Today we will focus on considerations as they relate to External Identity Management (IAM). External IdM is simply the identity management systems, policies, and practices an organization follows to grant access to external users of their systems and many times other organizations such as suppliers, vendors, etc. Internal employees could also include contractors performing work for the organization. There are a couple methods to manage external identities we will cover here.
It will be important for your organization to determine who will need access and to what level they will need access to systems or data that is internal but being made available to external entities. It might be even more critical to maintain policies and procedures that ensure the Principle of Least Privilege concepts are adhered to when dealing with external identity access management. Even though internal threats are often overlooked and we would always want to maintain awareness about internal threats, many times the majority of internal employees are going to be trusted. Again, privilege creep should be avoided even with internal employees however with external employees companies have to be more vigilant.
One method of managing external identities would be to have external users gain authentication identities within the access management system that is also being used by internal employees. External sites would need to have the ability for external users to sign up and request accounts for access however the IdM would be handled the same as it would be for internal identities. However, it would still be wise to segregate users based upon their internal/external status within the IdM system for example as in distinguishing between internal/external by using different Active Directory User Groups.
Another method of managing external identities would be to pursue Federation, or Federated Access Management. Federation is simply an arrangement between two entities in which the entity providing access would trust the entity requiring access to manage who would have access. In systems set up in this nature if “Company A” trusts “Company B” and allows access to employees of “Company B” based on their need to have access to “Company A” data or systems then those users would authenticate to their own “Company B” authentication system and would have certain rights inherited from “Company A”. Many times this is seen in business to business (B2B) systems in which both companies gain advantages of a Federation and mutual trust.

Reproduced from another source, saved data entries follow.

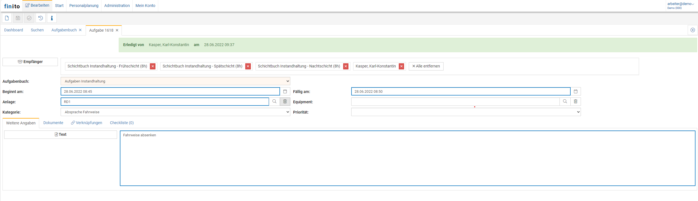Click the Alle entfernen button
Screen dimensions: 698x201
(x=426, y=66)
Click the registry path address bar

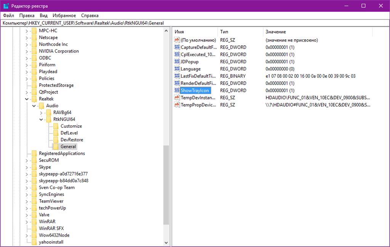(x=190, y=23)
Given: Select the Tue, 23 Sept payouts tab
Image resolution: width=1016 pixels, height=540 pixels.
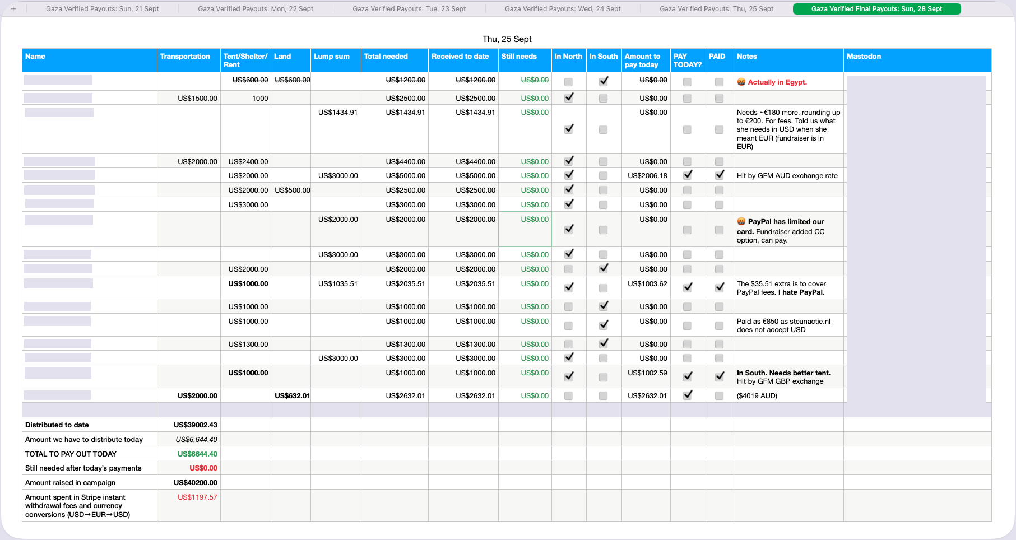Looking at the screenshot, I should 409,9.
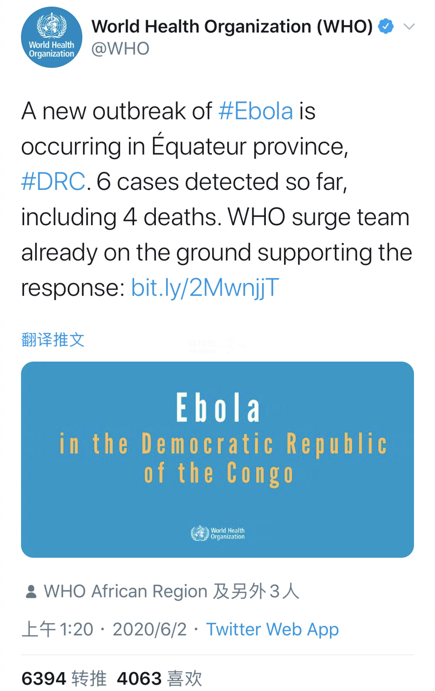Open the WHO profile avatar

click(52, 37)
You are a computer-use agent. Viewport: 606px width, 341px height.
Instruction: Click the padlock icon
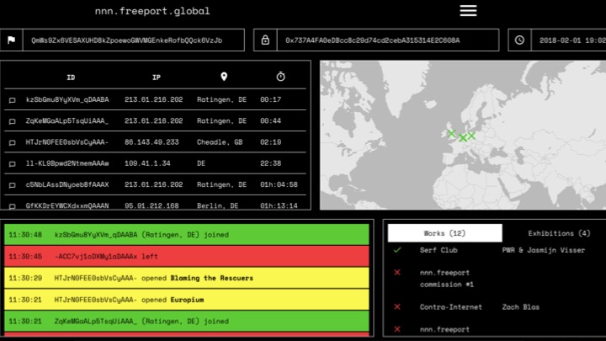[265, 40]
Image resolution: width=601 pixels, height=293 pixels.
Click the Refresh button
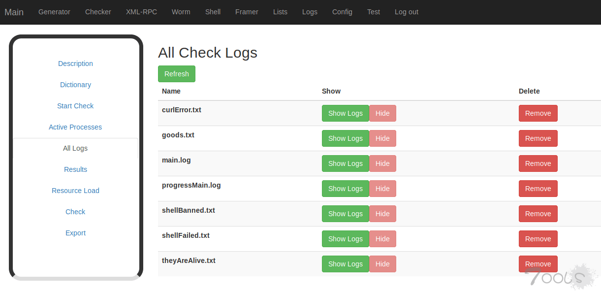[x=176, y=74]
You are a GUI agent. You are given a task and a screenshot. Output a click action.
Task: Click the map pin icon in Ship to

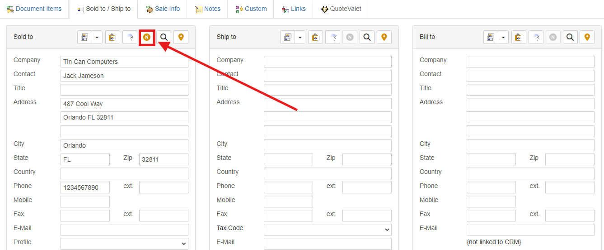point(384,37)
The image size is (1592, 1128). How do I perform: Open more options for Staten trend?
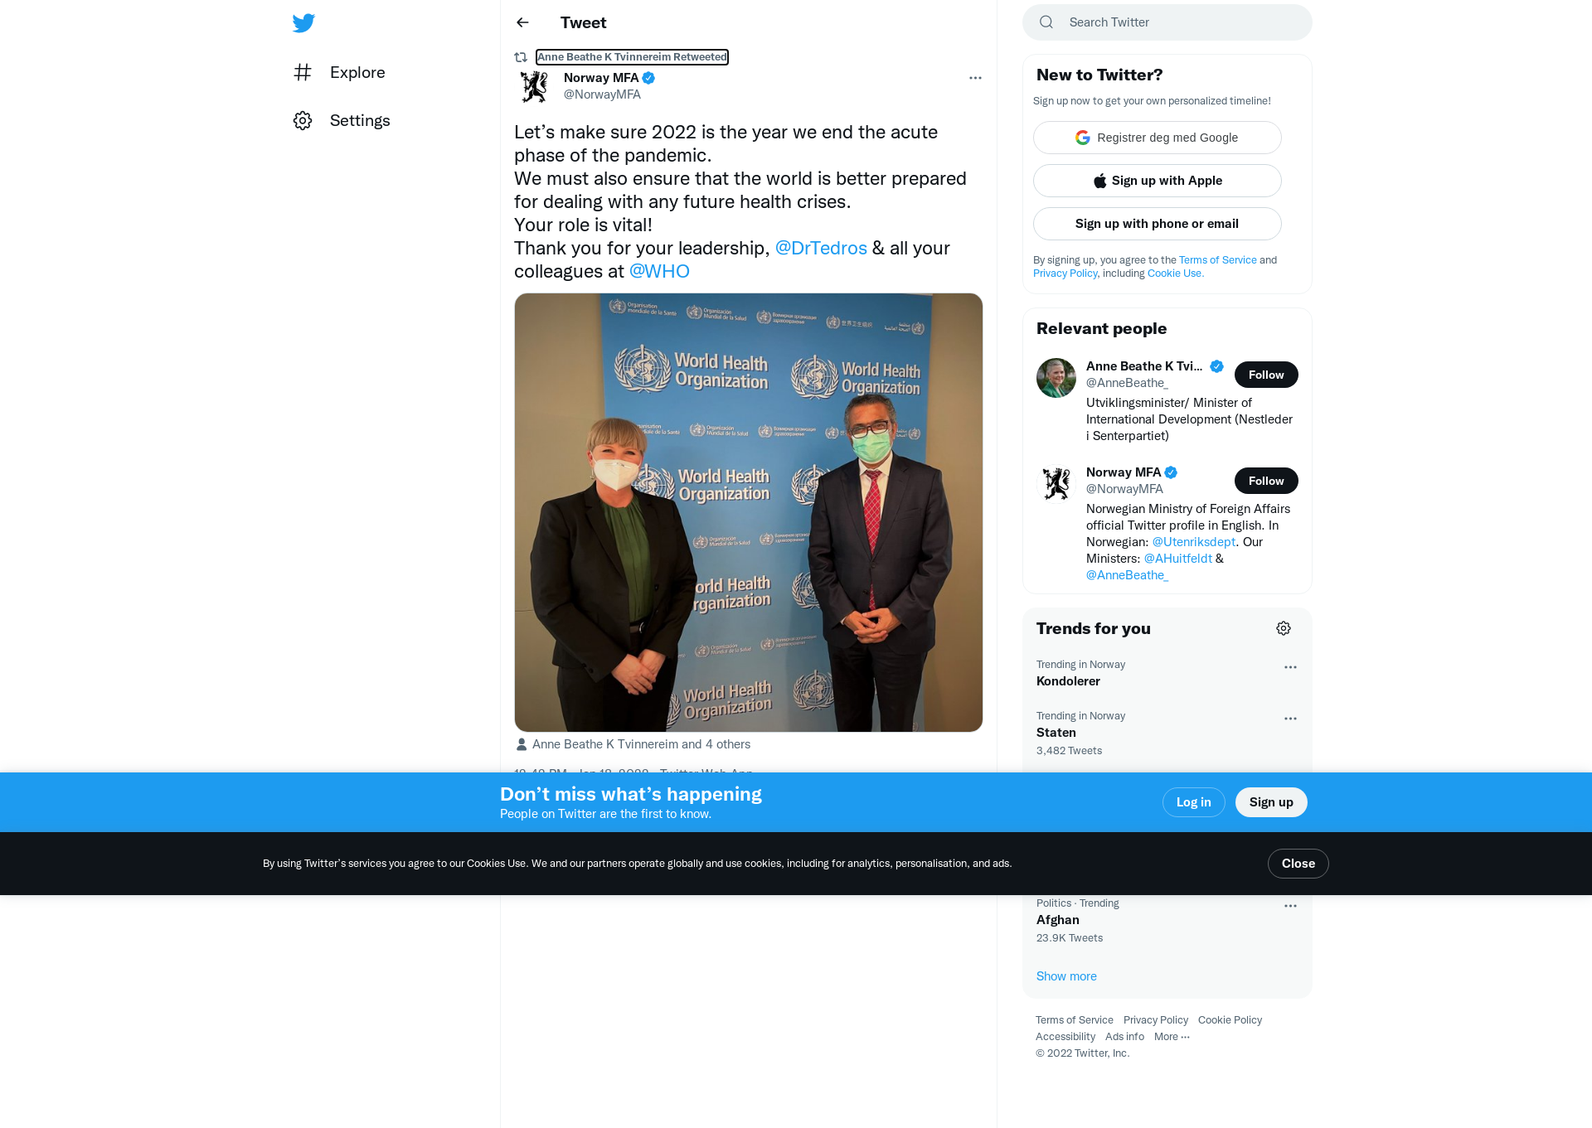[1290, 719]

There are positives and negatives to both types of External Identity Access Management. Many times the amount of external users needing access might determine which system to implement. If there are many users from the same company federation would ease the burden of numerous accounts to be managed and the inability to remain up to date on the employee turnover from that company. The most important thing in Identity Management (internal or external), that simply CANNOT be forgotten, is security and maintaining the Principle of Least Privilege when it involves providing access to data or systems.